The evangelical pastor calls Supreme Court justice a dictator and Senate president weak and passive

Rio de Janeiro and São Paulo

The rally in support of Jair Bolsonaro (PL) in Rio de Janeiro this Sunday (21) was marked by an escalation in criticism towards Supreme Court Justice Alexandre de Moraes and Senate President Rodrigo Pacheco (PSD-MG). The harshest remarks came from allies like Pastor Silas Malafaia. The former president did not mention either Moraes or Pacheco by name and chose in his speech to praise Elon Musk, owner of X (formerly Twitter), advocate for amnesty for those convicted on January 8th, and reiterate the narrative that a potential state of siege decree in the country after the 2022 election defeat would not be a coup act.

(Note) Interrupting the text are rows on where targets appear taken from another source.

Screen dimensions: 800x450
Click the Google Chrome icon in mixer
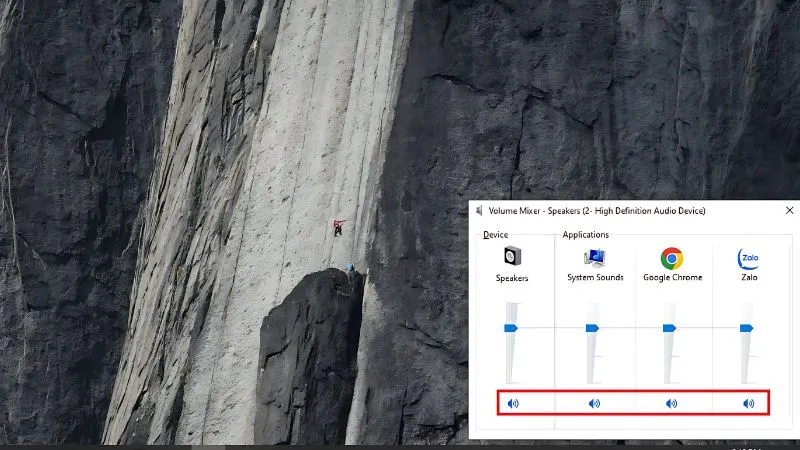click(672, 258)
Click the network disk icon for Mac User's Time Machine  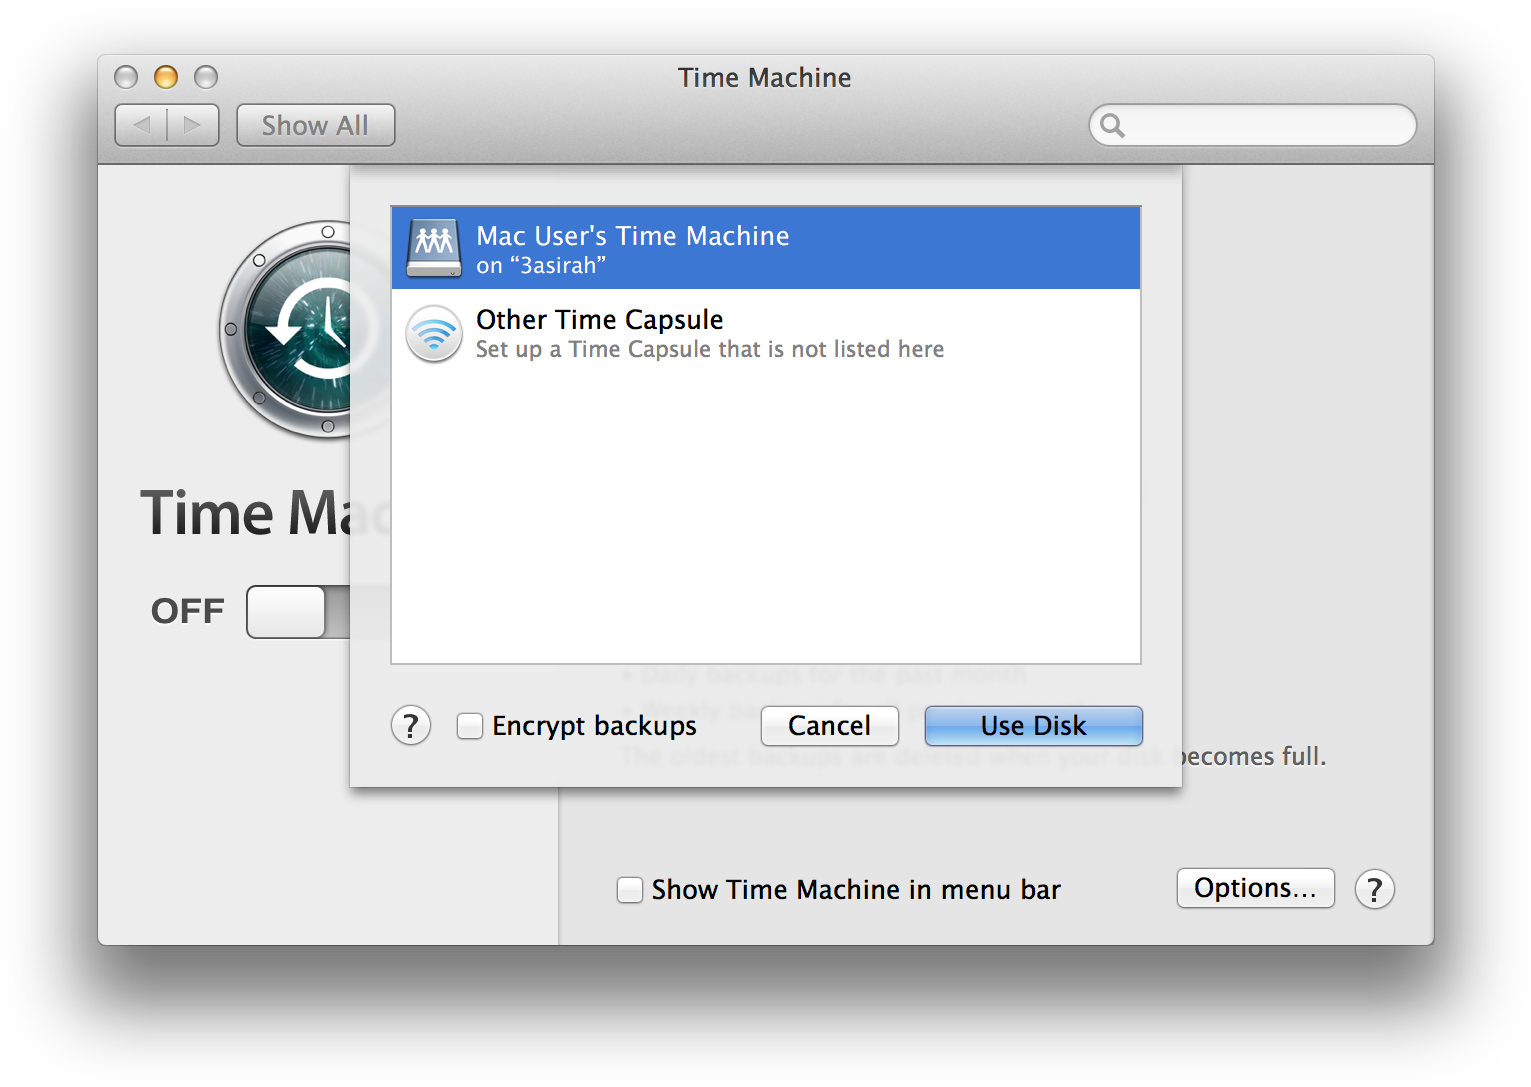point(433,247)
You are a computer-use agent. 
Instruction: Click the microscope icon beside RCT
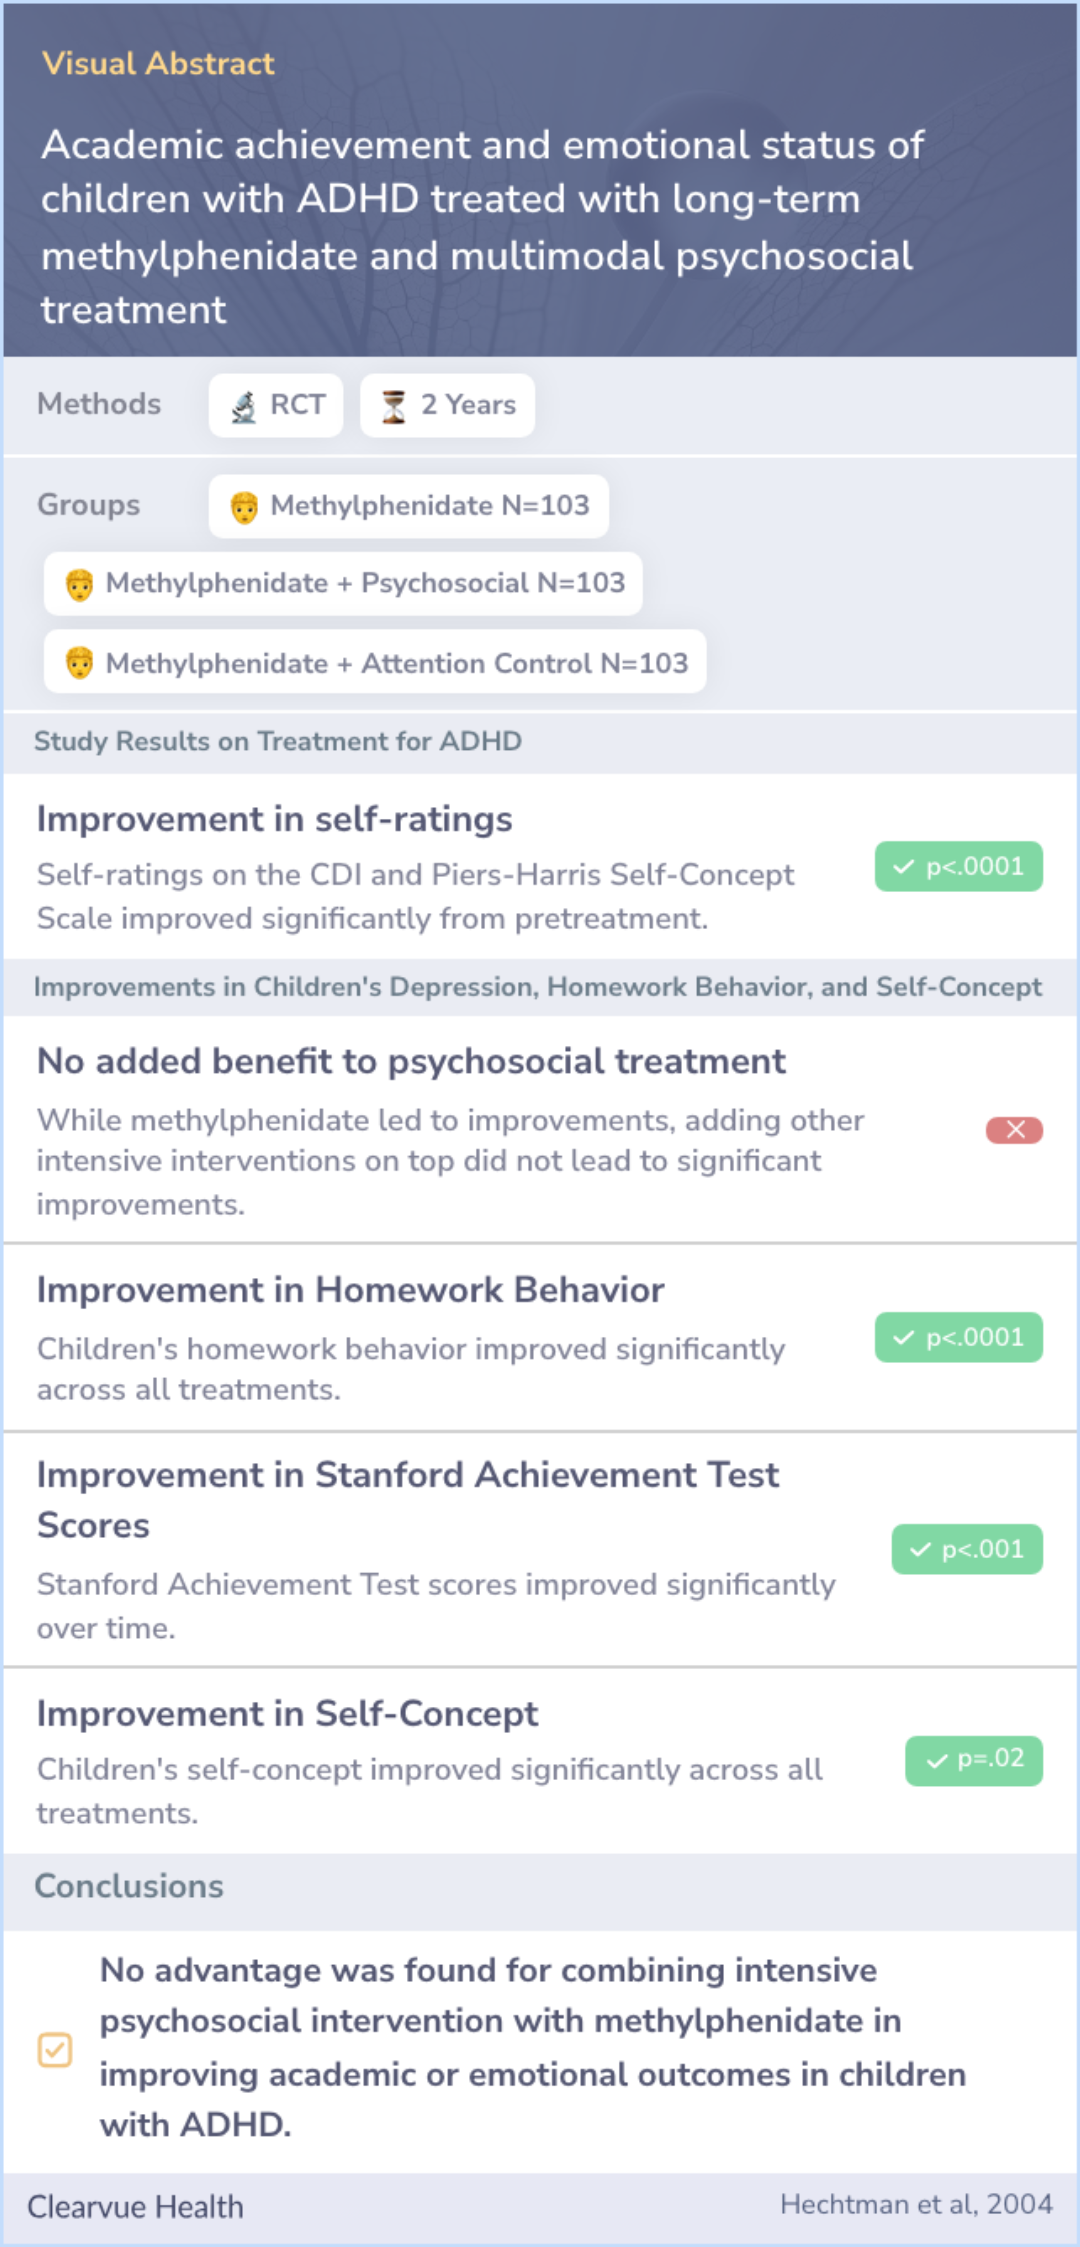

Former Brazilian President Jair Bolsonaro speaks to supporters during a demonstration at Copacabana Beach in Rio de Janeiro, Brazil, on April 21, 2024. Brazil's former president Jair Bolsonaro held a rally with supporters in Rio de Janeiro on Sunday in defense of freedom of expression, which he says is under threat in the country, as tech tycoon Elon Musk faces a legal showdown there over claims of censorship and disinformation. (Photo by MAURO PIMENTEL / AFP) - AFP

"A state of siege is a proposal that the president can submit to Parliament," he declared, denying that he had drafted a coup memo. In February, Bolsonaro's statement to the same effect was understood by the Federal Police as reinforcing the line of investigation that there was an attempted coup plot, as he seemed to imply he knew about the memos.

Bolsonaro also called for applause for Musk, who has been attacking Moraes for two weeks due to account blocking by court order.

The former president referred to the owner of X as the "myth of Freedom" and said "his goal is for the whole world to be free," ignoring the fact that the social network has complied with hundreds of content removal orders outside Brazil without accusing censorship, especially in countries with right-wing authoritarian governments, such as India and Turkey.